This ongoing list is in no particular order, and the movies appearing on here surprise even me. I've seen thousands of movies, but these are the ones that I always come back to. Yeah, I guess most are guilty pleasures, but I have my reasons! Most of us hold onto movies like we hold onto songs. It doesn't matter what the words say, it's just remembering the moment in time where you heard it in a new way.
I have an obsessive personality. A gift and a curse. It is hard to just "like" something and keep going, I have to soak up all of it. That being said, I go balls deep into just about everything that catches my eye. If I like a book by an author I will read his entire works. A painting, find everything I can by that artist. The same goes for movies and music. During my Bob Dylan phase, which I'm finding you can never really get over, I heard this movie was coming out and almost drove to Atlanta to see it by myself. When it finally came out on DVD I watched it three times in a week and realized it would have been worth it. If you haven't heard of it, Todd Haynes takes the idea that 6 distinct periods of Bob Dylan's work could be divided into 6 different actors, genres, ideas, etc. It would be a hard watch for someone who had no point of references to these facts. The movie is practically a scrapbook and uses images and dialogue from every aspect of his life. The first lines spoken over the bare corpse of Jude, the amphetamine rocker played androgynously by Cate Blanchett, and ending with the flashbulb interrogation of Arthur Rimbaud, the enigmatic poet played by Ben Wishaw, are a haunting thesis of what is to come, and what has gone before.

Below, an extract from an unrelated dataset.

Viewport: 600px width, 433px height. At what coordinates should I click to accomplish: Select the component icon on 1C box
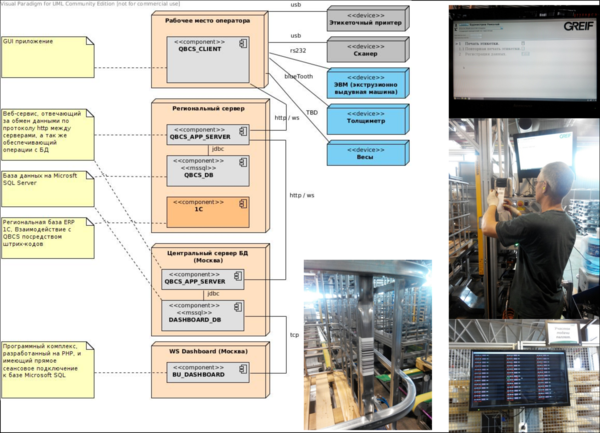pos(243,203)
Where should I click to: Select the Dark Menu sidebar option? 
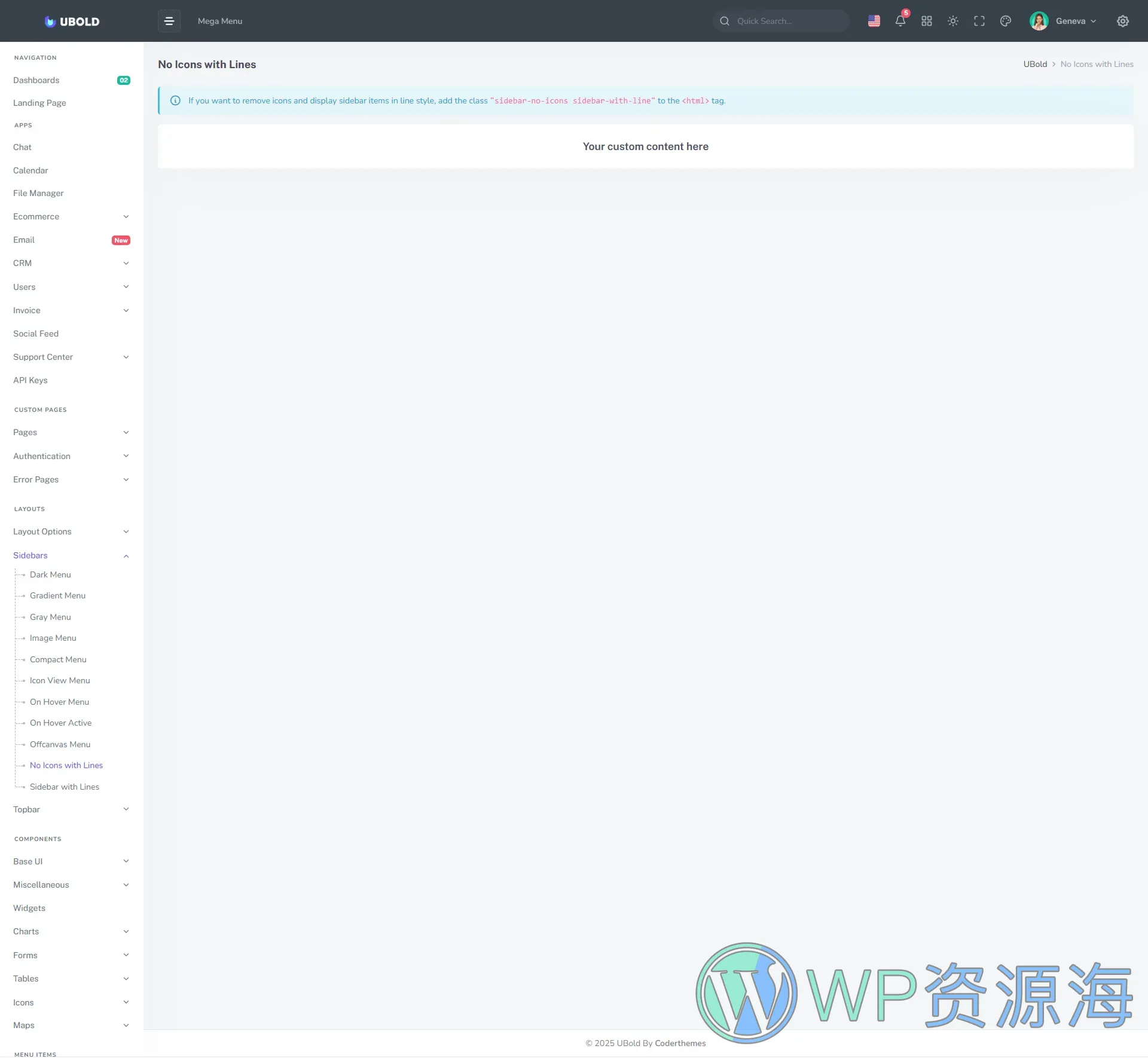[50, 574]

Narrator: There he lies. God rest his soul, and his rudeness. A devouring public can now share the remains of his sickness, and his phone numbers. There he lay: poet, prophet, outlaw, fake, star of electricity. Nailed by a peeping tom, who would soon discover...
Jude: A poem is like a naked person...
Narrator: - even the ghost was more than one person.
Arthur: ...but a song is something that walks by itself.
How did this movie get made? There was an audience, but I'm still stunned by how perfect this love letter to one of the greatest song writers truly is. This is also the last complete work that Heath Ledger ever performed in, because he died before The Dark Knight was finished. It's fitting to note that Christian Bale also stars as both the embodiment of Bob's folk roots and his stint as a pastor. But it's Ledger's scenes with Charlotte Gainsbourg that are some of the best in the movie and show the couple meeting, falling in love, and then finally divorcing - all the while Vietnam rages on in the back ground.
I recommend movies all the time, but this one I keep mostly quiet about. It's too personal, but a true sign of love if someone sits down with me and lets me talk through the whole thing to catch them up to speed.